One of the more interesting aspects of Mo’s design is a set of statements about how it should be used that are prepended to every user prompt. I’ll say more about this in the next section, which describes how Mo works.
How Mo Goes
Mo was trained using prompt-tuning of an existing large language model (LLM)—OpenAI’s GPT-3.5. Instead of training a new version of the model with new content, this approach keeps the original model frozen, and it is modified only through prompts in the context window that contain domain-specific knowledge—in this case, Morningstar’s investing content. This approach is relatively economical, as it does not require training of an LLM from scratch. The resulting system retains all the capabilities of language use and reasoning in the original model, but it can also answer domain-specific questions about investing and specific investments.
One technical challenge with prompt-tuning is that the text (or tokens) used as input to an LLM—the Morningstar content in this case—is too large with too many important attributes to enter it all directly in the context window for the LLM. The alternative is to create vector embeddings—arrays of numeric values produced from the text by another pre-trained machine learning model—also from OpenAI in Morningstar’s case.
The vector embeddings are a more compact representation of this data that preserves contextual relationships in the text. When a user enters a prompt question into Mo, a similarity algorithm determines which vectors are most similar to the prompt, and they are loaded into GPT. This is all invisible to the user, of course. Context window token limits are increasing rapidly, but it may be a while before the entire knowledge base of a big content producer like Morningstar can be entered into the context window.
As I mentioned above, another interesting aspect of Mo’s operation is that a set of instructions are prepended to user prompts.

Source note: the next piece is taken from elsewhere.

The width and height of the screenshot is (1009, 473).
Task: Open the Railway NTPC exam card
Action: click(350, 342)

They ensure that the GPT system understands the larger context in which the question is being asked. There are roughly twenty such instructions, including “Mo must not answer questions that are not finance-related” and “If it’s not possible to answer questions using Morningstar data, just politely say you can’t provide an answer.” The instructions also include a series of prompts to help Mo understand terms which may be confusing or unique to finance. Another set explains Morningstar’s rating systems and how they differ for stocks vs. bonds.
Without them, GPT might “hallucinate” more often and delve into issues that are irrelevant to Morningstar’s business and interests. As it is, user questions that stay within the limits set by the instruction prompts are almost always answered in a reasonable fashion, although Morningstar tells users that “While we’ve designed Mo to provide answers and content that are relevant, the system may generate incorrect or misleading responses” just in case.

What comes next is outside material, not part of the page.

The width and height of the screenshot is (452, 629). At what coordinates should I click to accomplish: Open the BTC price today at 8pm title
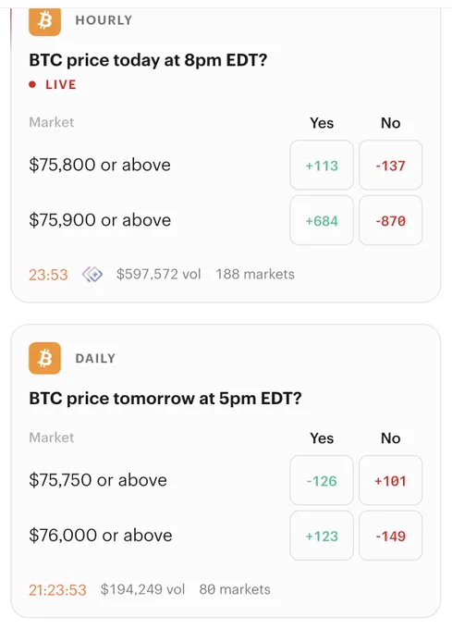click(x=148, y=60)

All in all, Mo should make many more companies and organizations comfortable with the idea of embedding their own knowledge into a generative AI model. Many will undoubtedly realize that they can afford the time and cost to prompt-train their own models. And it is easy to see how this would be useful for a wide variety of business purposes.
The only real limitation that some organizations may face is the volume, accuracy, and structure of the content that they have to incorporate into a model. If the relevant knowledge is still in employees’ heads, if it is sprawling and poorly organized, or if there is no definitive source on any given topic, even the smartest generative AI system won’t be able to make sense of it.